Gianni Vattimo’s Life, Philosophy, and Archives

By Santiago ZabalaNovember 10, 2016

Gianni Vattimo’s Life, Philosophy, and Archives
GIANNI VATTIMO WAS BORN in Turin on January 4, 1936, 14 years into Mussolini’s fascist rule. He lost his father to pneumonia when he was only a year old and, three years later, experienced the destruction of his home by bombardments during World War II. Although his mother and sister were not particularly religious and although Vattimo never thought of becoming a priest, from the age of 12 he went to mass every morning to receive communion. By the end of high school, he became the diocesan representative of the Student Movement’s Catholic Action Group. It was during these years that his long friendship with Umberto Eco began. Although Vattimo was still a member of the Catholic youth groups when he started university in 1954, he, along with some other members, was asked to leave the group because of his progressive political positions, which had become too radical for the Church. During this period Vattimo, Eco, and Furio Colombo were hired by the Italian public TV network (RAI) to come up with new television programs and documentaries.

After Vattimo graduated in 1959, Luigi Pareyson (1918–1991), who is considered the greatest Italian philosopher since Benedetto Croce (1866–1952), asked him to become his assistant. It is Pareyson who sent Vattimo to Heidelberg to study with Hans-Georg Gadamer (1900–2002) and Karl Löwith (1897–1973). In 1968, Vattimo became full professor of aesthetics at the University of Turin. Although he knew many students who participated in the revolts of 1968, he always felt, with Pareyson, much more radical than the students because he was a “Heideggerian.” The revolutionary students in Italy wanted to reinvigorate the “department” with a more democratic structure, but “department” was a term they had inherited from the United States, and it was treated with suspicion, as it was expected to further transform the discipline into a corporate enterprise.

By the end of the 1970s, Vattimo had published a number of books on aesthetics, hermeneutics, Schleiermacher, Heidegger, and Nietzsche.
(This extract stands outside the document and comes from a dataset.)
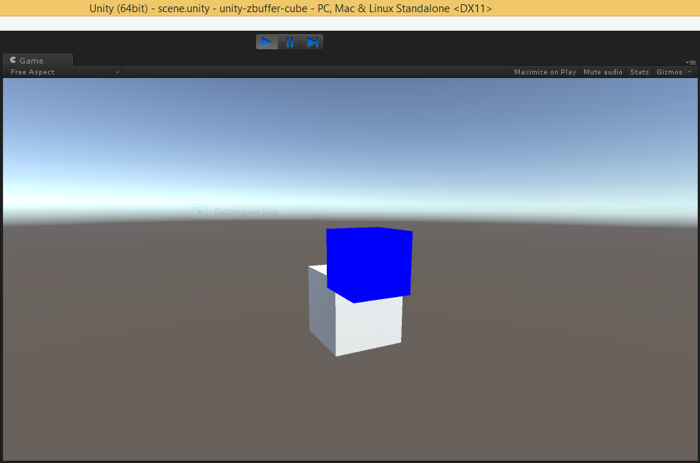Click the Gizmos button
This screenshot has width=700, height=463.
669,72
In the 1970s, the philosopher’s professional and political career became a matter of national interest as he succeeded Pareyson as the chair of aesthetics in 1974 and, in 1978, became the dean of the faculty, holding that position until 1983. In 1978, when he was already dean of the faculty, he and other distinguished philosophers, such as Norberto Bobbio, were threatened by an anarchist group called the Red Brigades, which accused them of not being radical enough. Although from 1972 onward everybody in Turin knew that Vattimo lived with his companion, Gianpiero Cavaglià, his real public “outing” occurred in 1976, when the Italian Radical Party designated Vattimo as the candidate on their Homosexual List, spreading the news in the national newspapers, without his consent, for the elections of that year. Even though he was not elected, during these years he did help the Radical Party win the referendum regarding divorce.

In 1983, Vattimo and Pier Aldo Rovatti edited Il Pensiero debole (Weak Thought) for Feltrinelli publishers with contributions from Umberto Eco, Diego Marconi, and other Italian philosophers. This book created a cultural and political debate in Italy and abroad. Vattimo explained that he first used the concept “weak thought” in the essay “Toward an Ontology of Decline,” written in 1979, where he specifically announces that no one has ever interpreted Heidegger’s ontology as “an ontology of the decline,” as a weak ontology, because interpreters continue to think of Heidegger’s meditation on Being in foundational, or metaphysical, terms. Vattimo developed his notion of weak thought in reaction to political events that concerned him directly. The philosopher had intended his book The Subject and Its Mask: Nietzsche and the Problem of Liberation (1974) to serve as the political-philosophical manifesto for the new democratic left, for the people who not only wanted to change the relationships of power but also the very structure of the subject. Then, during the late 1970s, as political terrorism grew in Italy, some of Vattimo’s students were arrested and accused of having connections with terrorists.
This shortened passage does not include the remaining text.